ル・マンはいつでも劇的な結末をもたらすレースだけど、2023年も同じく熱戦となった。しかしトヨタファンなら思い出すのが「ノーパワー!!」という中嶋一貴選手の無線交信。同時現地で取材していたジャーナリストで呆然とした顔でいたところ救ってくれる人がいた。
文:段純恵/写真:段純恵、WEC、TOYOTA
■「NO POWER」の悲劇から救ってくれた民泊ホスト
私のル・マン民泊ホストはジルベールとイヴリンのカミュ夫妻という。サーキットまで、渋滞さえなければクルマで10分のカミュ家には2016年からお世話になっている。
もとはACOの仕事をしていたT氏の常宿だったが、T氏がACOを引退されるのにあたり、私にカミュ夫妻宅を紹介してくれたのだ。
それまで私のル・マン取材の宿は、一泊が通常料金の3倍(2023年は10倍以上)かつ4泊縛りでも取れれば超ラッキーの駅前ビジホ、それがダメなら30~40キロ離れた街に高速道路を使って通っていた。
どれも美しい街でドライブも楽しめたが、朝食も摂らず宿を出て帰りは星降る夜中の1週間は、今より若かったとはいえ本当にキツかった。サーキット至近の宿を譲ってもらえたことも飛び上がるほど嬉しかったが、物理的距離よりも素晴らしかったのは、ホストであるカミュ夫妻のお人柄だ。
一昨年の東京五輪以来『オモテナシ』という日本語が世界に広まったが、そんな軽い言葉では表現できない温かな心と理解、善良さ、聡明さを訪れるたびにお二人から感じている。
カミュ夫妻とのやり取りは、私のドヘタクソな英語と私よりうんと流暢なイヴリン夫人との英会話が主だが、夫人の不在時にはジルベール氏と英単語の応酬になる。それでも相手の考えを理解できるのが人づき合いの不思議なところで、とりわけカミュ家に初めて投宿した年の出来事は忘れられない。
中嶋一貴選手の悲痛な「NO POWER!」の叫びが耳から離れず、茫然自失状態のまま宿に帰ったらジルベール氏が待っていた。
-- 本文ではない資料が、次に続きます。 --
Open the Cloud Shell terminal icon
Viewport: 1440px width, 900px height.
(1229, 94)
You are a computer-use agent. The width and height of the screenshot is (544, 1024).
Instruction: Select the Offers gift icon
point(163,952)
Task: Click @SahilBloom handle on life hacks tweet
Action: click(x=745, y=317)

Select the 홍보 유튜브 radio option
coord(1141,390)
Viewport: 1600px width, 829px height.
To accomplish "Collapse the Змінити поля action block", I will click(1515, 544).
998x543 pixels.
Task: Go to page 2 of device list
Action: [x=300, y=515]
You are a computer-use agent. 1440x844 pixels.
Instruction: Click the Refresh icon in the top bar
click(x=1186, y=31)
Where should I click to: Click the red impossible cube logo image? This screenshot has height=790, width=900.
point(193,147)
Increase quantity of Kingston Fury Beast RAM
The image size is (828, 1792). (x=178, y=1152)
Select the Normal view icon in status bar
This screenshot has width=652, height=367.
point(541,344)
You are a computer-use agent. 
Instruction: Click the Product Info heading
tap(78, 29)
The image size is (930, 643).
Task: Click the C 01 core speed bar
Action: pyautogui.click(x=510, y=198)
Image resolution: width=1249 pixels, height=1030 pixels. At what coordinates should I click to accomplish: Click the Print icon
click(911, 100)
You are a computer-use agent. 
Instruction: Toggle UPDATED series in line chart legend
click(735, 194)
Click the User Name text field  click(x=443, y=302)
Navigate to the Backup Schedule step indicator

テレビ中継ですべて見ていたジルベール氏は、本当に残念だった、トヨタの人々やカズキナカジマは大丈夫かと聞いてくる。うん、大丈夫、というのが精一杯で、それ以上なんと言えばいいのか迷っていたら、シンプルなフランス語が口をついてでた。
「C’est Le Mans」。これがル・マンだね。
私のつぶやきを聞いたジルベール氏が、間髪入れず打たれたように言葉を返してきた。「C’est Ça! C’est Le Mans!」そうだ! これがル・マンなんだ!
激しく同意を表すと、ジルベール氏はひと言ひと言確かめるように英単語を並べた。
「トヨタは、レースに勝った。でも、優勝ではなかった。それでも、続ければ、いつか、必ず、勝つ。これがル・マンなんだ」
どんなに言葉を連ねても、この時のジルベール氏が並べた単語以上に、私を慰め、励ますことはなかったといまでも思う。